_TEXTO PROPORCIONADO_
#####

Dónde se juegan los partidos de fútbol; por Martín Caparrós 640

Los argentinos, siempre tan pendientes de la mirada extranjera, no cabían en sí de gozo bobo: lo decía un diario inglés, el enemigo. Hace años, The Guardian publicó una lista de los espectáculos deportivos que “había que ver antes de morirse” –aún no sabían cómo hacerlo después– y el primero de todos era un Boca-River en la Bombonera.

La Bombonera es el estadio del Boca Juniors y uno de los más famosos de este mundo: lo inauguraron en 1940 y no ha cambiado mucho desde entonces. Cavernaria, ululante, bravucona, sus tribunas de cemento se mueven cuando sus ocupantes saltan, pero el dicho pretende que “no tiembla, late”. Los días de partido, muchos turistas extranjeros toman un tour/safari para internarse en esa selva. Proliferan; por ahora, no tanto como para hacerle lo mismo que sus colegas le hicieron a Cartagena de Indias o al gótico de Barcelona: transformarla en un parque temático.

#####

_EXTRACTO DE DATOS_
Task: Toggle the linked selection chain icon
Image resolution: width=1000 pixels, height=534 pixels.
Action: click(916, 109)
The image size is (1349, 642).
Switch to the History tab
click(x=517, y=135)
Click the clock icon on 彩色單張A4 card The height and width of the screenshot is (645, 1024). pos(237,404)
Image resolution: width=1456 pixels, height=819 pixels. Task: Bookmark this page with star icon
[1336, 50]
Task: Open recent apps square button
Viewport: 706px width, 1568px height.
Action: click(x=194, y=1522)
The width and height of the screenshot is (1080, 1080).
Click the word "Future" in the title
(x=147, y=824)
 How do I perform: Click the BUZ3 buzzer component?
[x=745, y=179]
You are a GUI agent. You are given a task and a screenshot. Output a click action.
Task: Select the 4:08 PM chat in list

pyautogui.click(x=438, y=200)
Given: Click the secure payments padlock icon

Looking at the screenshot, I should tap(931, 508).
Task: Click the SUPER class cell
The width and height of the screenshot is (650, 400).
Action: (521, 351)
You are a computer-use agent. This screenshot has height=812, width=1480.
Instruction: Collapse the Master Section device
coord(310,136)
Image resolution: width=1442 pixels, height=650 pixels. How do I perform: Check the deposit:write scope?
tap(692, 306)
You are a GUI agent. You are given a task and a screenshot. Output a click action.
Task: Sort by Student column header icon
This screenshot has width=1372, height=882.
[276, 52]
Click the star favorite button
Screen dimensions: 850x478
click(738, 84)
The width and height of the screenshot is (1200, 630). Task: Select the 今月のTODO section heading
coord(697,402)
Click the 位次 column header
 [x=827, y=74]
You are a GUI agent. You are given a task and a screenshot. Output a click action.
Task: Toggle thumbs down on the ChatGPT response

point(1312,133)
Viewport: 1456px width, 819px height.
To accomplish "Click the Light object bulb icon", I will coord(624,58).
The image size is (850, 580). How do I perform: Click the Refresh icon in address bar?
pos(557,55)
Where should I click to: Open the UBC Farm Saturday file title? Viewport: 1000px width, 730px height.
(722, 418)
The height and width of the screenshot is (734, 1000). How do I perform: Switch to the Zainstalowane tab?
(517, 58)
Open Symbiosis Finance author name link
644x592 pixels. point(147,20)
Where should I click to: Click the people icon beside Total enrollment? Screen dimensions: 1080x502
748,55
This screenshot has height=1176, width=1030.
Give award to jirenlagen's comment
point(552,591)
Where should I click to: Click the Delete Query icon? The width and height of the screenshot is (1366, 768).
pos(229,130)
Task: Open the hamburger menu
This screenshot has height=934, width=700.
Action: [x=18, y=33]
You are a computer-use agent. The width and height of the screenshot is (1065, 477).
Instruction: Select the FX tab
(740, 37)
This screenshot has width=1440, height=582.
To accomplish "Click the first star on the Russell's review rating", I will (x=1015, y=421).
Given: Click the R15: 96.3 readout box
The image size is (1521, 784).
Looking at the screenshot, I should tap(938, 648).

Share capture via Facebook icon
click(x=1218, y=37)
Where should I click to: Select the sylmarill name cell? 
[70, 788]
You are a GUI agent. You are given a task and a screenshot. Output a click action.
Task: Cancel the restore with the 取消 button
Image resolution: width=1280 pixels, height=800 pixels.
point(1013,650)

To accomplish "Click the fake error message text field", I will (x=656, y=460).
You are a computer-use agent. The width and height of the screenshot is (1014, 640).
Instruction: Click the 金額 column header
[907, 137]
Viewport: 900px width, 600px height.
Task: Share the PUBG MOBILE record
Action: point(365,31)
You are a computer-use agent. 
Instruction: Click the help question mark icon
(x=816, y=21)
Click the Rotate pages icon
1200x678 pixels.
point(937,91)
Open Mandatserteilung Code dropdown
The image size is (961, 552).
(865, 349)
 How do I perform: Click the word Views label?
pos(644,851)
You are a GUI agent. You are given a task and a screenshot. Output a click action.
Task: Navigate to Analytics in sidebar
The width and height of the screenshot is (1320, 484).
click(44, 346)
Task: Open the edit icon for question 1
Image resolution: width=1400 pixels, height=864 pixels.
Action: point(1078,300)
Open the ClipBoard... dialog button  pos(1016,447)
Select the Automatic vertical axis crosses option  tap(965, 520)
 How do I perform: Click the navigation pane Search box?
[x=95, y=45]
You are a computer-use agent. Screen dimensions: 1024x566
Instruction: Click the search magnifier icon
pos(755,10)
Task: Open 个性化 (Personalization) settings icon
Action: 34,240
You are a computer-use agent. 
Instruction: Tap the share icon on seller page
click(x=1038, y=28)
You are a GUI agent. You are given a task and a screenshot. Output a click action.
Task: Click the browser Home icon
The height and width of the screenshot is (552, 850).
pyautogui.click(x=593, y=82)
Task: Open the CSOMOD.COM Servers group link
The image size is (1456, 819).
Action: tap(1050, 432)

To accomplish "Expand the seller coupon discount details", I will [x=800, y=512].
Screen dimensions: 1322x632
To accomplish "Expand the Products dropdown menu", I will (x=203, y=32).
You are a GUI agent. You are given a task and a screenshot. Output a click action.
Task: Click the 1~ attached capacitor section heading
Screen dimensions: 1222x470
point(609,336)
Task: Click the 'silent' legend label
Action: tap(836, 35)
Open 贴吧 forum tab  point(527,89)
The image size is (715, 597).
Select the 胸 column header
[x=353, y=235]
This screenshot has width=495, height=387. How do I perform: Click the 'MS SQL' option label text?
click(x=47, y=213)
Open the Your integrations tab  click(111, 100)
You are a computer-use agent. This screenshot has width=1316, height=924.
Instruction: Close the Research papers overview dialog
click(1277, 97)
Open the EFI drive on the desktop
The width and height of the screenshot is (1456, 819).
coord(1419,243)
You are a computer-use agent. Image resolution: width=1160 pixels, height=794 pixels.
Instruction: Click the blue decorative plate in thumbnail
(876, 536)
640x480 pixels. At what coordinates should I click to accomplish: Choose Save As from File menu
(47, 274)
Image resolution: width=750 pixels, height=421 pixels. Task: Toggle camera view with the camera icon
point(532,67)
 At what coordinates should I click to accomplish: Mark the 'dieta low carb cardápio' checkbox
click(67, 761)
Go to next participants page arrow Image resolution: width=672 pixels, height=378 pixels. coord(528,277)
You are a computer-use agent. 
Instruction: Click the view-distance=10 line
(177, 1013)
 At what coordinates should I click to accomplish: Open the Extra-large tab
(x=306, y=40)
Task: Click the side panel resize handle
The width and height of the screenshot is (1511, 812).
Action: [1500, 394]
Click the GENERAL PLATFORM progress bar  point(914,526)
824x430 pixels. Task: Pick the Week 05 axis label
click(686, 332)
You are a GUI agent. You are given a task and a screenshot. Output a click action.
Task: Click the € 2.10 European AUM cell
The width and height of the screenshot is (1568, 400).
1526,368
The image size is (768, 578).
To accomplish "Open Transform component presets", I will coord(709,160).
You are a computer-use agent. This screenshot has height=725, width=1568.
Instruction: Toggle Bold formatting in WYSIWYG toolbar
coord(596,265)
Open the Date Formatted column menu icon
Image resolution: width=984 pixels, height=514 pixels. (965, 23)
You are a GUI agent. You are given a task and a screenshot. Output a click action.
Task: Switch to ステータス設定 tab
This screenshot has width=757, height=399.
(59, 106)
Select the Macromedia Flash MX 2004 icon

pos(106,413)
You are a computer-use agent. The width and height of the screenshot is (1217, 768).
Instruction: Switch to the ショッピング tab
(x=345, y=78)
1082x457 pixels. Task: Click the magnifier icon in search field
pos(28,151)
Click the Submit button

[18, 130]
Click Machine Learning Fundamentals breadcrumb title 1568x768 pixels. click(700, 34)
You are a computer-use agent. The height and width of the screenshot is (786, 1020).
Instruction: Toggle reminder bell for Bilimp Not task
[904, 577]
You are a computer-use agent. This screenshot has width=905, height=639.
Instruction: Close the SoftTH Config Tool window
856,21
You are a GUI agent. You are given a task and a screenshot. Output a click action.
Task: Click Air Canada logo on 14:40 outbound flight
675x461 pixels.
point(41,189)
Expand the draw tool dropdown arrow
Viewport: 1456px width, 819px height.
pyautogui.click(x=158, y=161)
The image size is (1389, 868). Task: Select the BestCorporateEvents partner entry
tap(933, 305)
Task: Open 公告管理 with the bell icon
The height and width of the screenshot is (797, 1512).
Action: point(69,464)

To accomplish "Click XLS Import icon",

#####

_TAREAS_
1. En el texto sobre la Bombonera, ¿qué adjetivos describen al estadio en la oración que empieza por «Cavernaria»?
2. Responde estas preguntas sobre el texto de la Bombonera:
(a) ¿Qué diario publicó la lista de espectáculos deportivos?
(b) ¿En qué año se inauguró la Bombonera?
(c) Según el dicho, ¿qué hacen las tribunas en lugar de temblar?
3. ¿Cómo seguiría el texto sobre la Bombonera? Escribe su continuación a partir de la última oración.

_RESPUESTAS_
1. Cavernaria, ululante y bravucona.

2.
(a) The Guardian.
(b) En 1940.
(c) Laten.

3.
Pero hay más amenazas: el presidente actual del club –seguidor del presidente Macri, que lo fue entre 1995 y 2008– dice que la Bombonera se ha quedado chica y que hay que reemplazarla por un estadio nuevo, y el debate sacude a la mitad más uno del país. Los que se oponen son tachados de nostálgicos, tradicionalistas; los que apoyan serían los adalides del progreso –o de esa idea tan vendida que pretende que el capitalismo es como los aviones: si se para se cae. Quizás ellos sean los nostálgicos, los que no entienden el proceso: que el fútbol ya no sucede en esos sitios tan arcaicos, los estadios.

El fútbol nunca fue un espectáculo mayoritariamente presencial. Durante décadas fue el relato oral o escrito de alguien que contaba a millones lo que sólo unos miles veían de verdad. Pero ahora –y de ahí su difusión mundial– es un relato audiovisual, televisión en todo su esplendor. Un gran partido puede reunir a 50.000 personas en una Bombonera, 100.000 en un Camp Nou; en las pantallas son legión.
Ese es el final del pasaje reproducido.